Rufus

L’expression « Pierrot lunaire » est tellement galvaudée qu’elle ne voudrait plus dire grand chose s’il n’y avait RUFUS.

Longtemps complice de Jacques Higelin et Brigitte Fontaine, il est d’abord un magnifique acteur de théâtre. Je me souviens notamment (comme tout le monde) de son interprétation de « En attendant Godot ».  Au cinéma, bien sûr, il a interprété nombre de rôles dans lesquels on le retrouve débordant d’humanité, d’étrangeté souvent, de poésie toujours.
C’est un homme passionné et qui se bat pour des causes liées à la santé et à l’écologie notamment.
Tout cela tout le monde le sait. Tout le monde aime RUFUS.

Je l’ai découvert dans un de ses tout premiers spectacles en solitaire « Les 300 dernières ». J’ai dû le voir dix fois tant je l’ai aimé. Et chaque fois, je découvrais un détail nouveau tant le spectacle était riche, magnifiquement construit et tellement touchant et drôle. J’ai encore récemment tenté de le convaincre (pour l’instant sans succès) de le monter à nouveau car il n’en existe aucune trace et je suis convaincu de sa modernité et de sa pertinente actualité.

Il a préféré créer un nouveau spectacle « Et hop, les guérisseurs ». Il a bien fait. J’y ai retrouvé totalement l’univers si particulier de Rufus: un monde simple, logique, précautionneux des choses et des gens, un monde tel qu’il devrait marcher… un monde guéri (par le guérisseur Rufus). C’est un peu fou ? Surement. Utopiste ? Evidemment. Vain ? Autant qu’un rêve et pas plus qu’un poème.

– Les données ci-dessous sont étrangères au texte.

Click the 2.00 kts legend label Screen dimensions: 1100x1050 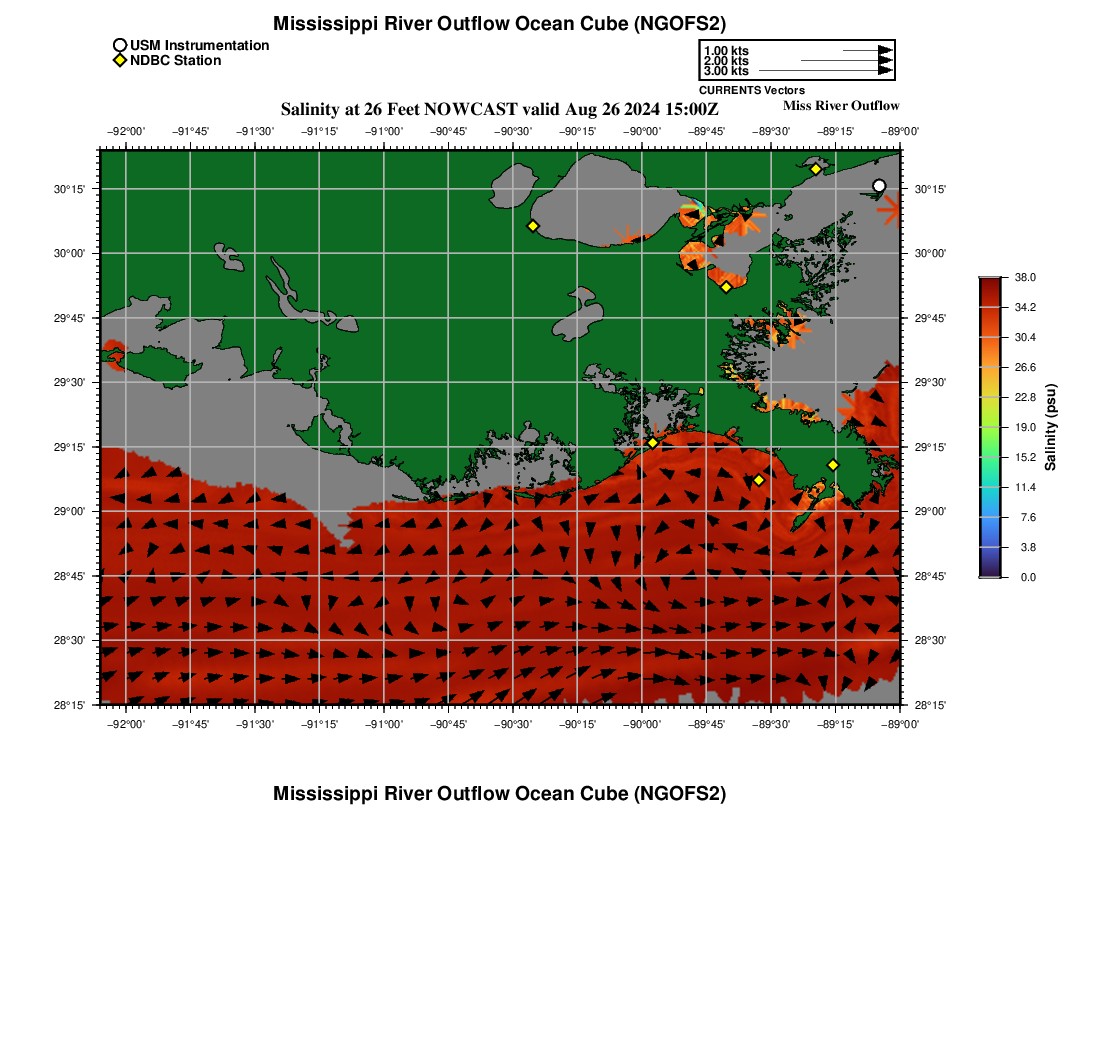click(x=725, y=61)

Et j’ai eu la chance de travailler avec lui en produisant le spectacle qui lui a valu un « Molière », à l’Olympia, à Avignon et en tournée.
Avec lui, au quotidien, tout est doux, légèreté, poésie, tendresse, attention aux autres. Tout l’intéresse et tout l’émerveille. A ses côté, la vie est douce et belle, dans ce monde de brutes.